:: SOURCE DATA
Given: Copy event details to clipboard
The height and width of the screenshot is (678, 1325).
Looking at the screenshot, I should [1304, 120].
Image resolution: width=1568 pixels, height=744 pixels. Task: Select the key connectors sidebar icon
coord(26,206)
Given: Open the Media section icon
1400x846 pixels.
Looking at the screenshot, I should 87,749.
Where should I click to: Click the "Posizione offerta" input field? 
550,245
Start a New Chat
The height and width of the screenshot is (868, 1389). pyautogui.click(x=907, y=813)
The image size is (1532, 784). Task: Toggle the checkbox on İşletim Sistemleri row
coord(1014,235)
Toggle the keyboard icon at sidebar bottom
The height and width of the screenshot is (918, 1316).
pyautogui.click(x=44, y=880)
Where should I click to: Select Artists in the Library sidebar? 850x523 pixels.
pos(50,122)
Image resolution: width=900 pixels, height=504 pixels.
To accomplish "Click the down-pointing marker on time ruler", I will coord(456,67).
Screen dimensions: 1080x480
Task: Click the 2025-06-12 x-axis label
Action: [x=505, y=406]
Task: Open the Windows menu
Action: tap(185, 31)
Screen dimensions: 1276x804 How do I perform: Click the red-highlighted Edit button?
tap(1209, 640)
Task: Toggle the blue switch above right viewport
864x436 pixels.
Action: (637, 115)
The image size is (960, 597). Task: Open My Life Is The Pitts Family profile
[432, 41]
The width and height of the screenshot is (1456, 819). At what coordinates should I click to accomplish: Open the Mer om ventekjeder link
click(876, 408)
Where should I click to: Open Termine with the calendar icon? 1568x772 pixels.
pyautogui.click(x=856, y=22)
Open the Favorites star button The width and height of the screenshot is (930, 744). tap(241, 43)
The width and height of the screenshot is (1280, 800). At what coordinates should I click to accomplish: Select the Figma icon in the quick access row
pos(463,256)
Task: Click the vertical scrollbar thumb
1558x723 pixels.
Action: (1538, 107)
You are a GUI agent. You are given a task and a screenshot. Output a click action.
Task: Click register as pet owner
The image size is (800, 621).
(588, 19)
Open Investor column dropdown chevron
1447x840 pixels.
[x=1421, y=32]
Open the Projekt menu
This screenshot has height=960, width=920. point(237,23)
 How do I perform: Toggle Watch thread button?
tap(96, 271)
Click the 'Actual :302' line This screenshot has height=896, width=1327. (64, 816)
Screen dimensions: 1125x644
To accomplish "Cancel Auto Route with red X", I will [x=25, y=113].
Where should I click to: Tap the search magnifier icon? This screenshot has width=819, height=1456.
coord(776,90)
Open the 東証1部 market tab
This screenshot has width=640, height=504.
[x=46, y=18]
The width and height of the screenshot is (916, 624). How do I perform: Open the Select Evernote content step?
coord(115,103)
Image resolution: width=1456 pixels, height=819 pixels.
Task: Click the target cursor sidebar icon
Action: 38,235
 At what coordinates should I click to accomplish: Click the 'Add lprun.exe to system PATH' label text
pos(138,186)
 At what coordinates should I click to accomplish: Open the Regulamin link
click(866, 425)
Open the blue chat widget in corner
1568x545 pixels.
::::
* [PROBLEM STATEMENT]: Please return every line in the records above that contains the string "accomplish", matching case exactly.

* [EXERCISE RESULT]:
To accomplish "Click the down-pointing marker on time ruler", I will coord(456,67).
The width and height of the screenshot is (1456, 819). At what coordinates should I click to accomplish: Open the Mer om ventekjeder link
The width and height of the screenshot is (1280, 800). At what coordinates should I click to accomplish: Select the Figma icon in the quick access row
To accomplish "Cancel Auto Route with red X", I will [x=25, y=113].
 At what coordinates should I click to accomplish: Click the 'Add lprun.exe to system PATH' label text
 At what coordinates should I click to accomplish: Open the Regulamin link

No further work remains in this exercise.